I first met Ron in fall 1967, soon after I arrived in Berkeley for law school. He had been elected as the radical member of the Berkeley City Council in 1966 and was already well known for his progressive politics, charisma and passionate rhetoric.

We were both members of a group of student, faculty, and community activists engaged in anti-war organizing and local electoral politics. Many members of the group had been part of the Vietnam Day Committee and the Committee for New Politics, which backed Bob Scheer’s almost successful effort to unseat Democratic Congressman Jeffrey Cohelan in 1966. Cohelan was a Lyndon Johnson Democrat and strong supporter of the Vietnam war.

In May 1968 we organized the Vietnam Commencement at the University of California. Over 2,000 students pledged to resist the draft. We also supported John George, a radical African American attorney, as he made another run at Cohelan.

In 1970 it was Dellums’ turn to take on Cohelan. He had almost universal support in the Black community and from progressives overall. By spring the Berkeley campus had been in an almost continuous uproar over the war for the past year. As student body president I directed the resources of the student government to support the Vietnam Moratorium and help create a nationwide network of campus anti-war activists. We called a successful student strike and closed the UC campus for the last six weeks of school after Nixon invaded Cambodia and murdered students at Kent State and Jackson State. Hundreds of students turned out to walk precincts for Dellums, and he was elected.

The campaign’s only blemish was its refusal, under the sway of its more moderate leaders, to include a representative of the Black Panther Party on its executive committee. The Party was much more controversial in its 1960s reality than it is today in history’s romantic rear view mirror image.

Ron’s tenure in Congress was brilliant, especially his leadership roles in ending the Vietnam War and South African Apartheid. He was also an early supporter of a single payer healthcare program and an unapologetic democratic socialist.

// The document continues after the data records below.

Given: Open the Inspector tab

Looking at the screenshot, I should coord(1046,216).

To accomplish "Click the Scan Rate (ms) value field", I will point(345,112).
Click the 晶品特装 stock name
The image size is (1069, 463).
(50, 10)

Many Oakland activists wanted him to use his influence to build radical political power in Oakland, but he refused. Some speculated that he did not want to challenge moderate political leaders and pastors in the Black community.

By 2006, after eight years of Jerry Brown using the City to project himself back into State office, Oakland was ready to elect a mayor with actual left politics. Many of us were excited about Ron running. He was clearly reluctant. But at a Laney College press conference, a crowd of people yelling “Run Ron run!” brought tears to his eyes and a spontaneous decision to enter the race. The campaign brought back the old Ron Dellums. He embraced a progressive and creative political platform that I helped develop and won over voters with his passionate and articulate rhetoric, enlivening his classic intelligence with moral fervor.

Ron never became the mayor we wanted him to be. After so many years of leadership and struggle, it seems that he just ran out of gas. He was a real human being and one of the East Bay’s greatest leaders for 50 years.